REQUIRED WORK
Please count how many lines of the data include the word "Image". Give only that number in reply.
(INPUT Opens)
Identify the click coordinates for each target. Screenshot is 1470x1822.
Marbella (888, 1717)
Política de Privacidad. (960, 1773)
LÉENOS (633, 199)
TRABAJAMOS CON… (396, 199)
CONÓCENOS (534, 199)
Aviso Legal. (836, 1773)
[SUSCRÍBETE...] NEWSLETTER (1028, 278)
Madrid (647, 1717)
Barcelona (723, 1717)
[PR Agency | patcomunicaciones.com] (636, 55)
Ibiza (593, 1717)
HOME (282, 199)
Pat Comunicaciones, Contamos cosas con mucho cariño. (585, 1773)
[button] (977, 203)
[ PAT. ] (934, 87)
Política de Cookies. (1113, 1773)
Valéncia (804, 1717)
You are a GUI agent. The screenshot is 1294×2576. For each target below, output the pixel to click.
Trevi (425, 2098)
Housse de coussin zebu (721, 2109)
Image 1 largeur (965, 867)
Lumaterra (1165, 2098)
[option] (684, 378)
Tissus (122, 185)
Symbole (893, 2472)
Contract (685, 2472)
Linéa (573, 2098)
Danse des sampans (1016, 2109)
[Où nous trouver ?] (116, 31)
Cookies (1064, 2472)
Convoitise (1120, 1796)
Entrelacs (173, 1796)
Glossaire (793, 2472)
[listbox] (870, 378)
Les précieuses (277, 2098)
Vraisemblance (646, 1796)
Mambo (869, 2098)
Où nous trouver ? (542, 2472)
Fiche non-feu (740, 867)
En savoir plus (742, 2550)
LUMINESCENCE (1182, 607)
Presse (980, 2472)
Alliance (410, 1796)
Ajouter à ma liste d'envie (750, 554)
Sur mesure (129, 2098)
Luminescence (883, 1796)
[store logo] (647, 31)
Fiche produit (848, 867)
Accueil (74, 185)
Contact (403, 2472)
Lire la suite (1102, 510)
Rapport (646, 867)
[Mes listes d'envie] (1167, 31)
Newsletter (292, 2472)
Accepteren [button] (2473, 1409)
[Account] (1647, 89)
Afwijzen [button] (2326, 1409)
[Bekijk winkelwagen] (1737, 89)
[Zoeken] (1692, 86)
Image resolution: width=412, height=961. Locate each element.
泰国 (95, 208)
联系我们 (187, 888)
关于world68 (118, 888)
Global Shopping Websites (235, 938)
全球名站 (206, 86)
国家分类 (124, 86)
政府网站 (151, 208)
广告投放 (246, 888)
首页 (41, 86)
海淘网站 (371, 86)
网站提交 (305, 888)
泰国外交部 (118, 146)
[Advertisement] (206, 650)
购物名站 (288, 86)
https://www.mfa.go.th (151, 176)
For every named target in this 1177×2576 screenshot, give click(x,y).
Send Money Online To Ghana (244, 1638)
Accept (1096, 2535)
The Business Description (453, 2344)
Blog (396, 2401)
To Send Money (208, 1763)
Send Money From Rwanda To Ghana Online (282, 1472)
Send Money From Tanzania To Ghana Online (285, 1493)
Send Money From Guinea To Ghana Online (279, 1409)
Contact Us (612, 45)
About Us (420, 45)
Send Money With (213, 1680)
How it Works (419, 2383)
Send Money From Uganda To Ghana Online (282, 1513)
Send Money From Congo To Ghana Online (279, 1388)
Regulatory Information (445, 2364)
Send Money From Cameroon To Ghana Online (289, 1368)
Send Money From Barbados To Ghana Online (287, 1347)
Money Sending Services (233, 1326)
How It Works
(INPUT Closes)
OUTPUT
2